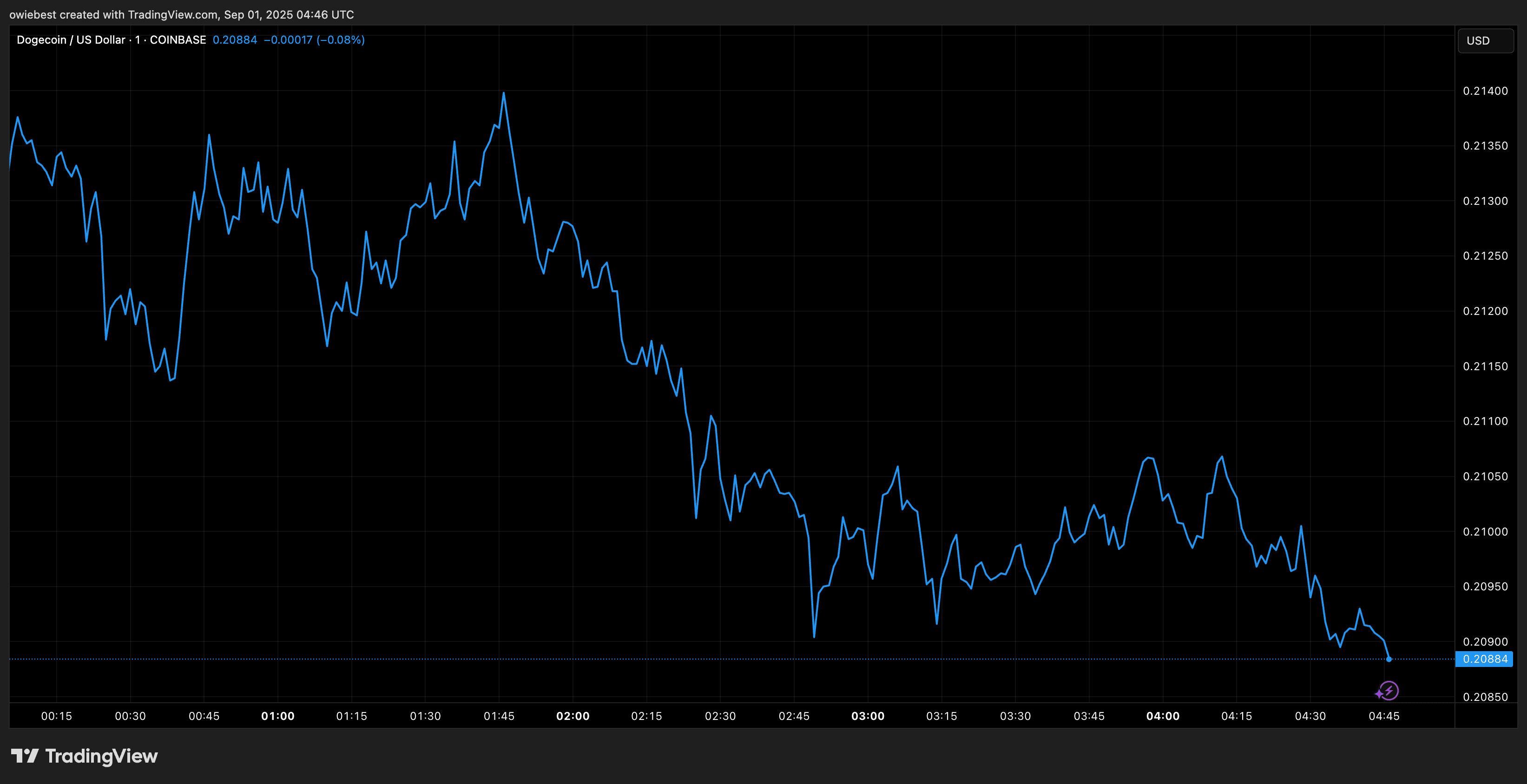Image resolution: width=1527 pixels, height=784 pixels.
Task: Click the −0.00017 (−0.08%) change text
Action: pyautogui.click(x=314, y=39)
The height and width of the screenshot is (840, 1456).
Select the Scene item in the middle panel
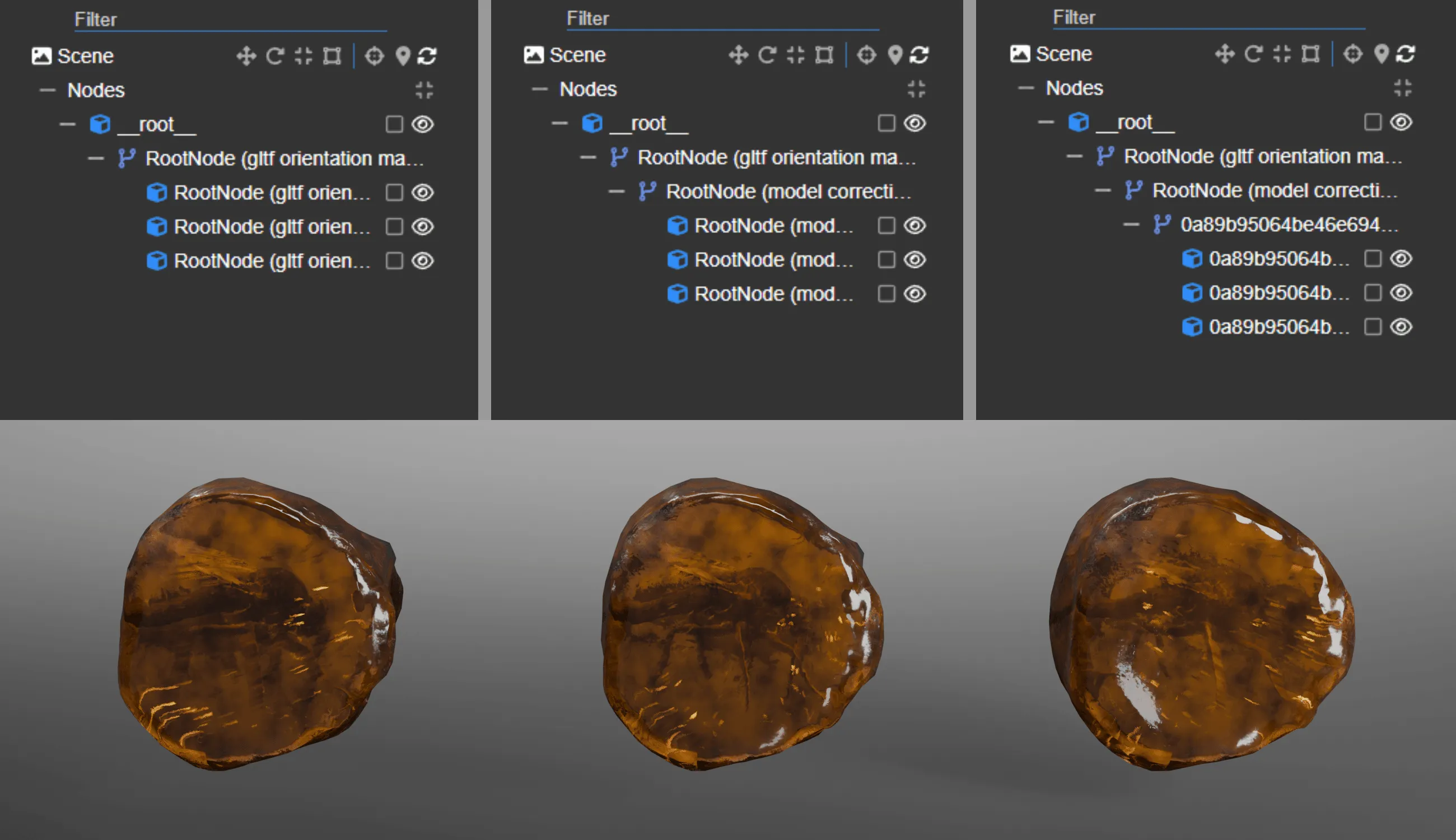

:: WHAT YOU ARE ASKED TO DO ::
Which lines run from the one containing "The height and" through the last line of the entries above? Output them exactly, both ends included, with no pictures.

:: RESPONSE ::
The height and width of the screenshot is (840, 1456).
Select the Scene item in the middle panel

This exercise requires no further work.